Then, in 2009, the Worldwatch Institute estimated that the production of animal-based foods (meat, dairy, eggs) across the whole production chain accounts for 51pc of greenhouse emissions. The difference between the two estimates was mainly down to differing assumptions about the lifetime of methane (a potent greenhouse gas) in the atmosphere.
There can be no doubt that it is a significant and growing contributor. Half of the world’s grain is now used to produce animal feed, and animal consumption is projected to double between 2000 and 2050. The linkage between food, diet and global sustainability has not had the attention that it deserves.
Global resource use and dietary choices
Phosphorus is a unique and critical global resource, essential for growing crops (as for nitrogen) but impossible to substitute or manufacture. The world’s main source of phosphorus fertiliser is highly concentrated geo-politically (more so than oil), and with production likely to peak this century. The use of phosphorus is influenced by changing diets in a major way, with the global growth in per capita consumption being driven by the increase in the consumption of animal products.
Why do animal products have such a disproportionate impact on resource use and waste generation? The main reason is that eating animal products is a very inefficient way of getting the dietary resources we need, including and especially protein. On average, it takes three to ten times the amount of resources to produce a unit of animal protein as it does for plant-based foods. As farming becomes more industrialised, we are feeding animals with food that we could simply eat ourselves.
As it happens, in some high-income countries, people are increasingly losing their appetite for meat and other animal products such as dairy. Consumption is plateauing and declining. Certainly a contributor to this is awareness of the health implications of the high levels of meat consumption that are the norm in rich countries. Just in the past fortnight, new US government dietary guidelines have recommended a reduction in meat consumption, explicitly linking diet to environmental impact.

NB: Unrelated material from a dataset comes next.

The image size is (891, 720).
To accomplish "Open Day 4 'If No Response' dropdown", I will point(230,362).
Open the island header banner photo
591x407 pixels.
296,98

However, the consumption of meat and dairy products is increasing rapidly in some emerging economies (including in South America and China), although less rapidly in others (India). This is the key driver for global growth in demand for animal products, leading to increased phosphorus use, greenhouse emissions, land clearing and biodiversity loss and health impacts.

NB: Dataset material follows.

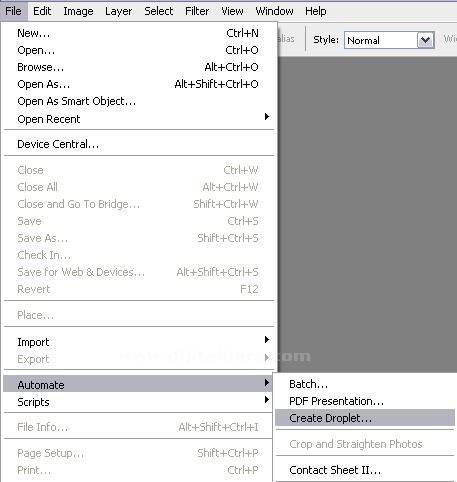Open the Window menu

point(274,11)
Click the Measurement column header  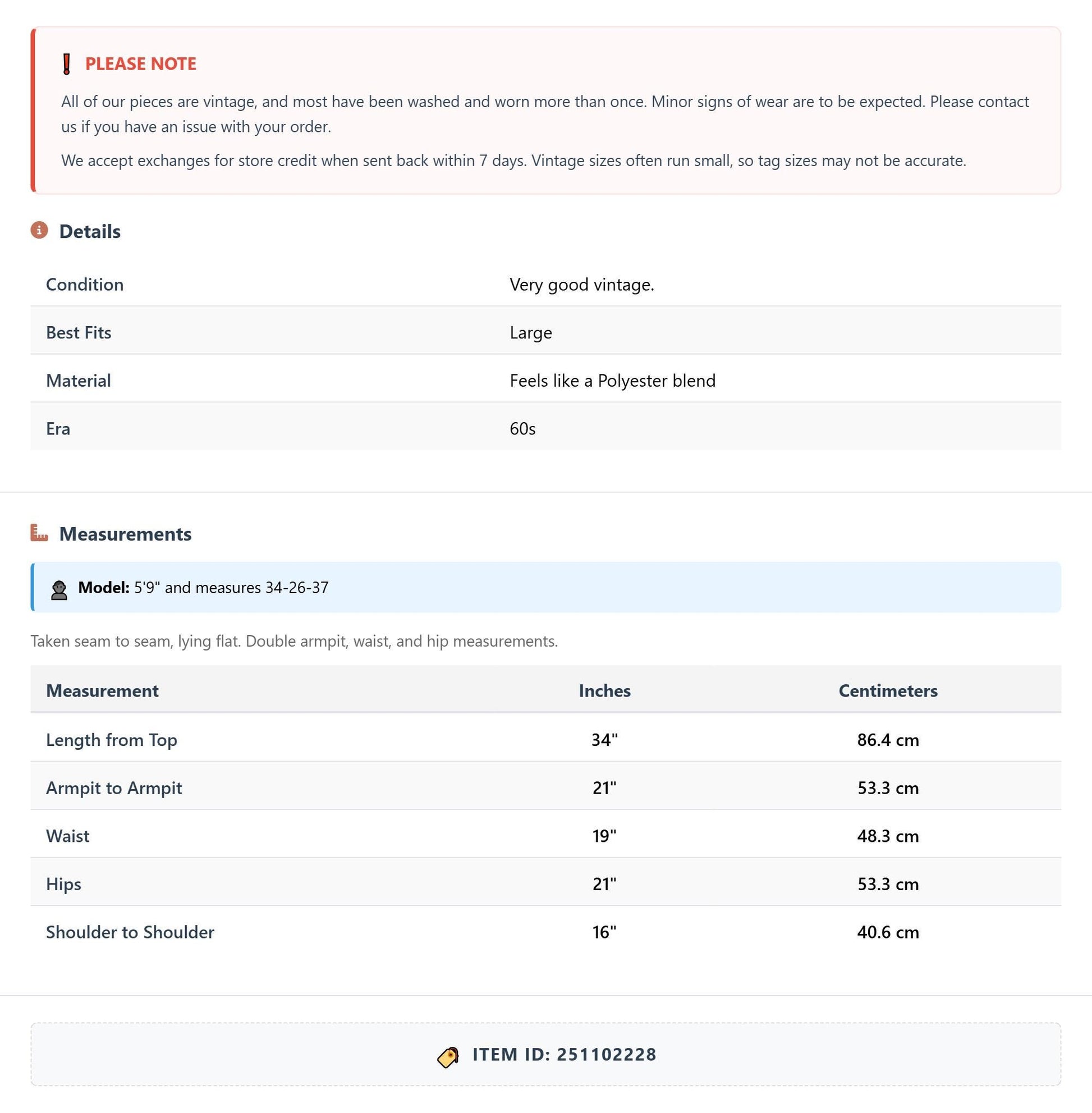pyautogui.click(x=102, y=690)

Ultimately this issue will require, at a global level, the kind of “contraction and convergence” approach that is being considered as a response to greenhouse gas emissions. Countries with high consumption of animal products will need to reduce their per capita consumption and give everyone the chance to converge on a globally sustainable level. In China alone, there are serious limits to that country’s ability to sustain the phosphorus throughput that would be required if meat consumption levels were to rise as projected.
The animal cruelty question
Meat is a complicated issue. Its consumption impacts on resource use (globally critical nutrients, water) and waste generation (agricultural run-off, greenhouse gas emissions), land use and biodiversity, food security, health, international development and animal cruelty. Regarding health impacts, non-communicable diseases are emerging as the largest cause of premature death, and in 2008 one in three adults in the world, a total of 1.46 billion, was obese or overweight, a 23pc increase since 1980.
Yet it is the animal cruelty dimension that generates the most heat in this debate, despite suggestions that it should not be raised. What is undeniable is that meat-eating is inefficient, involving far more plant and cereal production to create the same amount of food and thus must be a topic of debate.
The new book does not simply chronicle the problems. There are chapters that discuss the potential for modifying dietary preferences, in the interests of people and the planet. This is a vexed issue because of cultural norms, values, habits and the power of industry lobbies and marketing. The new US nutrition report starts to provide some balance here.
But the question that the book leaves us with is clear: given that it is possible to have delicious, nutritious, satisfying food without the impact of our current over-reliance on animal products, why wouldn’t we choose that?